Federated Learning with Flower¶
Requirements
🔒 This tutorial requires full authentication.
In this tutorial, we will guide you on how to use the Federated Learning (FL) server in the AI4OS platform to perform a FL training using Flower.
Deploying a Federated server¶
The workflow for deploying a FL server is similar to the one for deploying a module.
In this particular case, you will need to pay attention to:
The service deployed: When configuring the deployment of the FL server, we recommend selecting
JupyterLab
orVS Code
as service to run if you want to monitor the process. If you selectfedserver
, the FL server will be started automatically, but you will not be able to monitor the process (e.g. if there is a failure, how the clients are connected or if any of them is disconnected).The Docker tag: In the first configuration step you must select the docker tag.
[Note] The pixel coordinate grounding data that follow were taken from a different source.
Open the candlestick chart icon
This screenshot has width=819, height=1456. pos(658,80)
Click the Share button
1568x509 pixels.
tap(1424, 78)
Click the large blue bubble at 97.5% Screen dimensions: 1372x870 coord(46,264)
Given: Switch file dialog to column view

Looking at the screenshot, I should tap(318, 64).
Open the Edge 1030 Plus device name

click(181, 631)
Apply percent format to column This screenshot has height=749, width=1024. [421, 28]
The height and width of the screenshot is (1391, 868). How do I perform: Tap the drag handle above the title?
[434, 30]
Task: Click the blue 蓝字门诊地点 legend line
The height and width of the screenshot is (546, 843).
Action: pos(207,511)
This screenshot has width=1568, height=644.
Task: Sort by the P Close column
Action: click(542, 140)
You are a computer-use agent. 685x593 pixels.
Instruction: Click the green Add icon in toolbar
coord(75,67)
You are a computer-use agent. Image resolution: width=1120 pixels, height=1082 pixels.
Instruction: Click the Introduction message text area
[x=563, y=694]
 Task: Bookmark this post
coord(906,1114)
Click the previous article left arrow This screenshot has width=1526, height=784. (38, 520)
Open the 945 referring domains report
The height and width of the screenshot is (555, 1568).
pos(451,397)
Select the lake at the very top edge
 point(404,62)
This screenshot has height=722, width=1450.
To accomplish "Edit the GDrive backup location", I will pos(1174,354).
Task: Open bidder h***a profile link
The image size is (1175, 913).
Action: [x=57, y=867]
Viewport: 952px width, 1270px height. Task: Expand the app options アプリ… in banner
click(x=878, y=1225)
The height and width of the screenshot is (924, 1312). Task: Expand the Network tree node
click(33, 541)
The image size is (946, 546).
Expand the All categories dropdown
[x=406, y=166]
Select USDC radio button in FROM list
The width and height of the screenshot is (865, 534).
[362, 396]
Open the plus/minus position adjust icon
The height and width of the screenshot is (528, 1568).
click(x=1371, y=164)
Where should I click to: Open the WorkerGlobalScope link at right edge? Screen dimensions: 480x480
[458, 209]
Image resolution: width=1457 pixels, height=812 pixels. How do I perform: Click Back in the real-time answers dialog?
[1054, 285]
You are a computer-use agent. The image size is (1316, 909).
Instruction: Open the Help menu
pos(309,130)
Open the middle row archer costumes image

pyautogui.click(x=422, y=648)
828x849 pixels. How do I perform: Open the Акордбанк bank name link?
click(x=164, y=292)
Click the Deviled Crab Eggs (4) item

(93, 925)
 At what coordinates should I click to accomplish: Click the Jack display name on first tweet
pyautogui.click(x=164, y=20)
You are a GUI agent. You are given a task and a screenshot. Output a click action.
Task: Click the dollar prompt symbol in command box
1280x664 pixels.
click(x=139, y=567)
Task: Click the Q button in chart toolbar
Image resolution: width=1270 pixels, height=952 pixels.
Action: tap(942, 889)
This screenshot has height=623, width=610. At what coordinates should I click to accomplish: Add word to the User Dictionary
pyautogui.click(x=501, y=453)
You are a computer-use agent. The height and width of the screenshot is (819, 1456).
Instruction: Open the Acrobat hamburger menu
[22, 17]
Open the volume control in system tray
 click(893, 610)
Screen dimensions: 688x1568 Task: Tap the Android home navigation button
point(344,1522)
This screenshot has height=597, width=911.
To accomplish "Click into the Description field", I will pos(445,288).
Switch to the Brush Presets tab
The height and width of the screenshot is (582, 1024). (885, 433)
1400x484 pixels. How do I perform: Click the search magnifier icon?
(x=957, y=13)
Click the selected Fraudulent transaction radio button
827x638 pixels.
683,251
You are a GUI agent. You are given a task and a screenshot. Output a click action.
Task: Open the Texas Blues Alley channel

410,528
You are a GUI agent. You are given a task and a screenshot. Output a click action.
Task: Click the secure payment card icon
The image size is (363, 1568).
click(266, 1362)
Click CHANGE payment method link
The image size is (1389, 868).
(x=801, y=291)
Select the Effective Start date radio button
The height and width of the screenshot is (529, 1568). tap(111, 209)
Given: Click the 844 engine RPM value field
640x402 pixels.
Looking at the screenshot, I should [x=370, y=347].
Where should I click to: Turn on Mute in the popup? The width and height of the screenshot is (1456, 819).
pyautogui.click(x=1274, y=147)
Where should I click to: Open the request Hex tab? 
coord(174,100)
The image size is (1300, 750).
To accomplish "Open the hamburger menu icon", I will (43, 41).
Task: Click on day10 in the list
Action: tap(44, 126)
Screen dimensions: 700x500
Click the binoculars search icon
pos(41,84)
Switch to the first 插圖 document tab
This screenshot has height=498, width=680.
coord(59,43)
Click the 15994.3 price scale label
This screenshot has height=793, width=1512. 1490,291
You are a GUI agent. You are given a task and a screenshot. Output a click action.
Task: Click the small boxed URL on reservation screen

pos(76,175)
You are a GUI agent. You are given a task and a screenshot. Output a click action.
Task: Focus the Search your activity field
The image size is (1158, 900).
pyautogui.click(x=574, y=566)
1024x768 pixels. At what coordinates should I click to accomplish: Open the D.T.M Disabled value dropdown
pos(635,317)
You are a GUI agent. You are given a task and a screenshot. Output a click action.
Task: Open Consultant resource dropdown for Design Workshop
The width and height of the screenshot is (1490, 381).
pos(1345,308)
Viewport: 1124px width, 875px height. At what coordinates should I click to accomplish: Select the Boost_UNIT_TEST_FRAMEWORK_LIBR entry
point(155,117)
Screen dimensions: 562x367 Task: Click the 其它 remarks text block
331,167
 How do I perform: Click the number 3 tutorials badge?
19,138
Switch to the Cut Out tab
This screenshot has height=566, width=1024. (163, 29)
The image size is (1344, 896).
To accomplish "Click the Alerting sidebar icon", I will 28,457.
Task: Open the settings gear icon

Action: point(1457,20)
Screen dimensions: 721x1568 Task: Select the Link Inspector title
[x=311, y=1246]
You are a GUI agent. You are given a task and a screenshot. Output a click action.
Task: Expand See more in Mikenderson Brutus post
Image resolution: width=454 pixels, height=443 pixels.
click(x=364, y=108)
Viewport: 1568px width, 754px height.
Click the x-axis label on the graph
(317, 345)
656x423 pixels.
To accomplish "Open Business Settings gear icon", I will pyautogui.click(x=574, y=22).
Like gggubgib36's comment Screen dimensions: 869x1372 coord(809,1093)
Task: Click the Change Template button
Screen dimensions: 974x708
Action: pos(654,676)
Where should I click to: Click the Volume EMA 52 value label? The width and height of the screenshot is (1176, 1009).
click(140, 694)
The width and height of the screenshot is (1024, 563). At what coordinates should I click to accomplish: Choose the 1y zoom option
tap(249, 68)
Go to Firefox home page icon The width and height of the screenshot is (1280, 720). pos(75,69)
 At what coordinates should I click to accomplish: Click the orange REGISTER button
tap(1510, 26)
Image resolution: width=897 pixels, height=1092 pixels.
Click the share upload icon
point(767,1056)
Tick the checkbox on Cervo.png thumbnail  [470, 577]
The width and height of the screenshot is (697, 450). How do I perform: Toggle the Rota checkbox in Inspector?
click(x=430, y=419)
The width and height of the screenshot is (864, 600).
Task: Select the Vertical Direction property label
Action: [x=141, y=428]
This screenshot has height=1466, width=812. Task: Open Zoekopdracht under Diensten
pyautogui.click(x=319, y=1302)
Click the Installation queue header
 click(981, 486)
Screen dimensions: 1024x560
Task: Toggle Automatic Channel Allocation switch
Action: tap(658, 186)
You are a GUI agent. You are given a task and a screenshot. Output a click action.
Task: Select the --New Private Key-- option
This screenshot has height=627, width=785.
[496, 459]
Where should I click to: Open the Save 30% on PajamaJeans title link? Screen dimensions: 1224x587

Note that the tag
tokens
will deploy the federated server with authentication enabled between the server and the clients (more info in the next sections).The Federated configuration: The last section (
Federated configuration
) will let you choose specific configuration for the FL training server like:how many rounds you will train,
the minimum number of clients,
the federated aggregation methods and the metric(s) analyzed,
etc.
Federated learning training in AI4EOSC¶
Starting the Federated Learning server¶
Note
This step is not needed if you configured the deployment to run with the fedserver
option.
If you deployed with JupyterLab/VScode, open the IDE and start the fedserver process:
$ cd federated-server/fedserver
$ python3 server.py
If you want to change any parameters in the federated configuration, you can
always modify fedserver/server.py
.
Retrieve the configuration¶
Now that your fedserver is running, you need to do the following steps:
Find the endpoint where your server is deployed:
Once your FL server is running, go back to the Dashboard, find your deployment, click on
Info
and copy the URL offedserver
endpoint.Find the secret token of your deployment:
Note
This step is only needed if you selected the
tokens
Docker tag during configuration.AI4OS provides users with a token-based system that can be used for authenticating the clients prior to their incorporation into the federated training.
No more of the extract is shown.